In the office Pauline and I, both seventeen, were filing clerks. The work was very boring. The staff were quite kind. As Pauline and I were under eighteen we were given a free cup of "National Milk Cocoa" at break-time. This was supplied by the Government to all employers for junior staff. It was the best thing I had tasted for some time, and I was disappointed when it became no longer available. I was asked to join the union, which was called the Civil Service Clerical Association. There was a subscription of twopence per week, to which I agreed. Another penny went to the Hospital Saturday Fund. The union was quite formal and I never heard anything about its activities while I was in this office. Everything in the Civil Service was formal. The route out of boring work was via the Civil Service Examinations, so I put my name down to do these. At the same time I looked for evening classes in chemistry in Colchester. Though I found some classes, I was told off by my father for overworking and had to give them up, for the time being. I protested that these were the one thing I enjoyed but it was no use.

At this time careers for women were not encouraged. I was told by older men, especially by the family doctor that I would get married soon. I decided that I did not want to get married. There were a few older women in senior positions in my first office but they were all unmarried. They did not seem to have a very exciting life, as they were usually put in charge of a room full of young girls doing routine work. Soon I was moved to even more routine work than I had done as a filing clerk. This was sorting telephone charge tickets for each call made into numerical order.
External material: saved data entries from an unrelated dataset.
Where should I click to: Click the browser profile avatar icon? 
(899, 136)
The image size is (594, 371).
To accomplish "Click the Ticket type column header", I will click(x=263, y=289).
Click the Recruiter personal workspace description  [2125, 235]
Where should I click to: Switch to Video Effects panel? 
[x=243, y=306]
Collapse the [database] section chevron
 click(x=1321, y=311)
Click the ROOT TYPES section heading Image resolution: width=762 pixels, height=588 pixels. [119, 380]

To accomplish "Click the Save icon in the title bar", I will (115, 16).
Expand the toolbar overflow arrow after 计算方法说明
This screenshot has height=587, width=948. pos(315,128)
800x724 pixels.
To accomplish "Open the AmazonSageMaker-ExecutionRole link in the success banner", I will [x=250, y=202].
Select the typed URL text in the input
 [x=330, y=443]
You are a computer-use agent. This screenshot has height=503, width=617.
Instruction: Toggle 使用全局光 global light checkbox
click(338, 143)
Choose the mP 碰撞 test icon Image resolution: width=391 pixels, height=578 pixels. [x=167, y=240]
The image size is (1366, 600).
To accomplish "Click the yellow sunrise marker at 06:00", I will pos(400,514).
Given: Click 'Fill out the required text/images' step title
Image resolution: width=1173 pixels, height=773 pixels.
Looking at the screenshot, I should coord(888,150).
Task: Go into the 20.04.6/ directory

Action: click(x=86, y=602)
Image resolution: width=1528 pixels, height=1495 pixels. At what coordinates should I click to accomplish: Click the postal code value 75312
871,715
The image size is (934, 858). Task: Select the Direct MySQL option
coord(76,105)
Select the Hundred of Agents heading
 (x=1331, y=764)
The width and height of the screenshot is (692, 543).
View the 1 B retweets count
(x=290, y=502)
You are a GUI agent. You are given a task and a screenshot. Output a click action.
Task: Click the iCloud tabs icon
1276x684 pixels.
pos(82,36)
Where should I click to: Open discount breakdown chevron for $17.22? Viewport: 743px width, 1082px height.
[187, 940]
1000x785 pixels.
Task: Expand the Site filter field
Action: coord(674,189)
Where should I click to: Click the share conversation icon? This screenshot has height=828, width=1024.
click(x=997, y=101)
I worked for the Civil Service examinations in order to escape from this life.

My school certificate results had been sent to me two weeks after I started work. I had three distinctions, in mathematics, science and English language, and credits in everything else, so I was well above Matriculation level. Unfortunately I had not been able to use these results in job interviews. They had come too late. What I did not know was that the Matriculation was not registered officially in the case of those girls who had not entered the sixth form, so officially , it did not count for anything. Yet it encouraged me that I could work for examinations in the future. The civil service was a formal world and required passes in their own official examinations.

The world of 1945 was one of rapid change. We would not return to the bad times of the 1930s . There was a better prospect in view. That was the hope of the young people in the office, whenever I met someone to discuss things with. We were not afraid to say that we thought the monarchy should be abolished. We wanted to be revolutionary in a quiet way, which meant that the King or Queen would perhaps be looking for work as an architect or as a schoolteacher, but not the army as a career. Anything but that. At least young women no longer had to seek jobs as domestic servants if they came from poor families. The boys had two years in the Army for they were conscripted at 18 years of age, unless their service was deferred until they completed advanced education. I was somewhat afraid of leaving any job before I found another, or becoming unemployed, because there was a regulation called "Direction of Labour" which meant that anyone over 18 could be directed into areas of labour shortage. I thought that might result in a very unpleasant job, far, far worse than the Post Office, but I could not imagine what these areas of labour shortage might be. And as it never happened to me, I never found out. I never met anyone who was caught by that regulation.

In the meanwhile my father had to take low-paid work as a labourer with Edme Maltings. He said it made him very tired, so was looking for something better, preferably an office job in the civil service, which he soon achieved, as his old army department took him back as a civilian worker. My mother had a little rest but unfortunately remained very weak with recurrent asthma attacks, but she was very cheerful.

I regarded 1945 as the year of my childhood's end and what happened after this was a different story.